The gate to the compound stood ajar, rusted and bent like it had never been meant to close. No guards. No welcome. Just the low hiss of distant voices and the stink of sewage.
Elias stepped through and paused.
It wasn't a compound. Not really. More like a slum packed tight behind the bones of an old prison. Stone and shanties stacked together, sweating in the stale air. Lanterns swayed from bent nails, their orange light crawling over the damp stones like spilled oil.
He followed the narrow street—if it could be called that—stepping over run-off water thick as stew, careful not to brush against the walls where broken glass and greasy rags clung like seaweed.
Men leaned against broken stone in knots of three or four, speaking low and looking up only when they smelled fear. A boy passed him barefoot, holding a knife like a walking stick, blade down, no attempt to hide it.
Somewhere, a woman laughed. It didn't sound like joy.
They called it the Orange District.
Elias had heard the name only twice before—once at the Harpoon in a whispered argument, and once in a police report with half the names redacted. No one in Dunwich said it out loud unless they had to. It was the kind of place you went if you had nothing to lose, or someone else's secrets to sell.
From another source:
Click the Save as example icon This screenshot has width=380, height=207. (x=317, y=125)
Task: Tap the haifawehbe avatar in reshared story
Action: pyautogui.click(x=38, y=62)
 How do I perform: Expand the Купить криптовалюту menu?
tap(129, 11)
He passed a crooked building sagging under its own weight, curtains drawn thin over the windows, painted in the slow pulse of flickering lanterns. One of the curtains parted. A woman stepped into the doorway, her shoulders and chest bare, she waved at him with a drunken sort of grace.
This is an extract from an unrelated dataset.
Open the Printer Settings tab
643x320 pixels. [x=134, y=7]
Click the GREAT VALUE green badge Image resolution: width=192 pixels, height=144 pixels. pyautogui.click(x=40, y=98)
His eyes followed the curve of her chest without meaning to. That's when he felt it—eyes on him.
He looked past her—and saw a man watching.
Not just watching. Staring.
The expression was carved from something colder than suspicion. It wasn't jealousy. Elias could see that now.
Recognition struck like a wire pulled tight: he knew that face. One of Joseph's men. One of the crew that had tried to stir trouble at the black harpoon.
Elias's thoughts fell back to that day. The way the smuggler had introduced himself—too clean, too quick to name his trade, too eager to meet at the docks after dark. It hadn't smelled right. The detective in him had screamed ambush. They thought he was just some overeager outsider. Maybe a tourist. Maybe a mark. But he didn't scare easy, and when he showed teeth, they backed off fast.
And now here was one of them, standing silent on the same narrow street, staring holes through him.
The man didn't speak. Didn't gesture. Just passed, brushing close, his shoulder heavy with intent.
Elias kept walking.
Jacko, a few steps behind, hunched his shoulders and turned his face, shielding himself from the thug's view.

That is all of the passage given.